Trovare Dio nell'Università

Marina racconta della sua vocazione cristiana, scoperta durante gli studi universitari grazie all’affettuosa insistenza di un’amica. Poi l’avventura di essere apostolo nel proprio ambiente e tra i propri colleghi di studio.

Abito a Roma da due anni, studio scienze politiche e mi sono imbattuta nell’Opus Dei quasi per caso. Una mia collega frequentava una residenza universitaria della Capitale e partecipava alle attività formative promosse dalla Prelatura. Insisteva perché qualche volta l'accompagnassi. L’idea non mi piaceva molto… da qualche tempo avevo smesso di andare a Messa e non vedevo la necessità di avvicinarmi a quelle che io immaginavo fossero le pratiche "medievali" di una istituzione con cui non volevo avere nulla a che fare. Più volte le dissi: “No, grazie. Non mi interessano queste cose”, ma generalmente declinavo l’invito inventandomi qualche impegno.

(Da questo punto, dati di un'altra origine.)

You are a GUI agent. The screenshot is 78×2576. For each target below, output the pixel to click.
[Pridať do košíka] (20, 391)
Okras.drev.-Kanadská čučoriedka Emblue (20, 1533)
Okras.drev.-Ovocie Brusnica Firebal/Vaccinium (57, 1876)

Alla fine decisi di recarmi con la mia amica al Collegio Celimontano, giusto per usarle una cortesia. Pensavo che, una volta accontentata, i miei successivi e ulteriori rifiuti avrebbero reso perlomeno sgarbata la sua insistenza.

Per pura curiosità iniziai a parlare con il sacerdote. Mi sorprendeva soprattutto la capacità di ascolto delle persone dell’Opera. Sono un tipo logorroico… è difficile starmi dietro se non si ha pazienza! Mi affascinava parecchio la figura del Fondatore: iniziai a studiare con una piccola immagine di San Josemaría vicina ai libri. Non sapevo nemmeno io perché lo facessi. Era quasi una sfida: “Vediamo se un’ora di studio è davvero un’ora d’orazione”- mi dicevo. Vivevo tutto come una sorta di scommessa.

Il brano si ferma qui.